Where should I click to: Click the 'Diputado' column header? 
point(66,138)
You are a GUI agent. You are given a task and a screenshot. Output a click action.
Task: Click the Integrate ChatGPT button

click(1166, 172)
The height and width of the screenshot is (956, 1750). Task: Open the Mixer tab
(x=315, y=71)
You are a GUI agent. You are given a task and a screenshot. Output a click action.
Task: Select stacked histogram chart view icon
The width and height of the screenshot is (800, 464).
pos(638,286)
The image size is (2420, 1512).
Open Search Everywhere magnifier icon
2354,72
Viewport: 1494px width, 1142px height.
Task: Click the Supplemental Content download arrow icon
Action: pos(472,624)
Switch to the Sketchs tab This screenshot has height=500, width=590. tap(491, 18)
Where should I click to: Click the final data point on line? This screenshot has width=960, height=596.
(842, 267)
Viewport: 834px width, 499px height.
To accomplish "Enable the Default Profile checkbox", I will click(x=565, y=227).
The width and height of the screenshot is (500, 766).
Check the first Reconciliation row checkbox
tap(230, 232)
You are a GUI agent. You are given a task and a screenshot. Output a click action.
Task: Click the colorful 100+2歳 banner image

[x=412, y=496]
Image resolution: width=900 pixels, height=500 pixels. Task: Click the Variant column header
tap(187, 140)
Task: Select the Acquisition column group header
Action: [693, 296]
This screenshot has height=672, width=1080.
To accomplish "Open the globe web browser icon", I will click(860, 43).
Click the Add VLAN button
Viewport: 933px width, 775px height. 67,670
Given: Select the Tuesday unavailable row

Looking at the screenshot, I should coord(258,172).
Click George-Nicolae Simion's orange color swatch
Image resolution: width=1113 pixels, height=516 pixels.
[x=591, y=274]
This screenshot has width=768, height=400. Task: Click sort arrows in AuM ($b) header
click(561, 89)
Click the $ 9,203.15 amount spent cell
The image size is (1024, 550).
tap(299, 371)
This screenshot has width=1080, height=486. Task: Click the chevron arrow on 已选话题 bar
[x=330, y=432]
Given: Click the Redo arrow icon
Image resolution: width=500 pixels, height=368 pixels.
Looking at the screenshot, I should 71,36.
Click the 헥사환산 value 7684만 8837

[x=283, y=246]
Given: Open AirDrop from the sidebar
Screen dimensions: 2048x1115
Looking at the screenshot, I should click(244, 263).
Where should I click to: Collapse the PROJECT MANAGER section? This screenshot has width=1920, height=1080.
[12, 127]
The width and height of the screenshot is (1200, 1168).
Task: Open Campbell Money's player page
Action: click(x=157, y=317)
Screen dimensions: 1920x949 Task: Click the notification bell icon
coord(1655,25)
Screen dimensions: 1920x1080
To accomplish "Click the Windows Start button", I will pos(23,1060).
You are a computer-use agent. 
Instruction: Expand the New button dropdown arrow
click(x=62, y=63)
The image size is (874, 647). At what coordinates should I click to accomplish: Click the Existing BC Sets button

= TASK BRIEF =
Copy out the entries word for word, from the first line through the line containing "[x=283, y=246]", with that line included.

= SOLVED PROBLEM =
Where should I click to: Click the 'Diputado' column header? 
point(66,138)
You are a GUI agent. You are given a task and a screenshot. Output a click action.
Task: Click the Integrate ChatGPT button

click(1166, 172)
The height and width of the screenshot is (956, 1750). Task: Open the Mixer tab
(x=315, y=71)
You are a GUI agent. You are given a task and a screenshot. Output a click action.
Task: Select stacked histogram chart view icon
The width and height of the screenshot is (800, 464).
pos(638,286)
The image size is (2420, 1512).
Open Search Everywhere magnifier icon
2354,72
Viewport: 1494px width, 1142px height.
Task: Click the Supplemental Content download arrow icon
Action: pos(472,624)
Switch to the Sketchs tab This screenshot has height=500, width=590. tap(491, 18)
Where should I click to: Click the final data point on line? This screenshot has width=960, height=596.
(842, 267)
Viewport: 834px width, 499px height.
To accomplish "Enable the Default Profile checkbox", I will click(x=565, y=227).
The width and height of the screenshot is (500, 766).
Check the first Reconciliation row checkbox
tap(230, 232)
You are a GUI agent. You are given a task and a screenshot. Output a click action.
Task: Click the colorful 100+2歳 banner image

[x=412, y=496]
Image resolution: width=900 pixels, height=500 pixels. Task: Click the Variant column header
tap(187, 140)
Task: Select the Acquisition column group header
Action: [693, 296]
This screenshot has height=672, width=1080.
To accomplish "Open the globe web browser icon", I will click(860, 43).
Click the Add VLAN button
Viewport: 933px width, 775px height. 67,670
Given: Select the Tuesday unavailable row

Looking at the screenshot, I should coord(258,172).
Click George-Nicolae Simion's orange color swatch
Image resolution: width=1113 pixels, height=516 pixels.
[x=591, y=274]
This screenshot has width=768, height=400. Task: Click sort arrows in AuM ($b) header
click(561, 89)
Click the $ 9,203.15 amount spent cell
The image size is (1024, 550).
tap(299, 371)
This screenshot has width=1080, height=486. Task: Click the chevron arrow on 已选话题 bar
[x=330, y=432]
Given: Click the Redo arrow icon
Image resolution: width=500 pixels, height=368 pixels.
Looking at the screenshot, I should 71,36.
Click the 헥사환산 value 7684만 8837

[x=283, y=246]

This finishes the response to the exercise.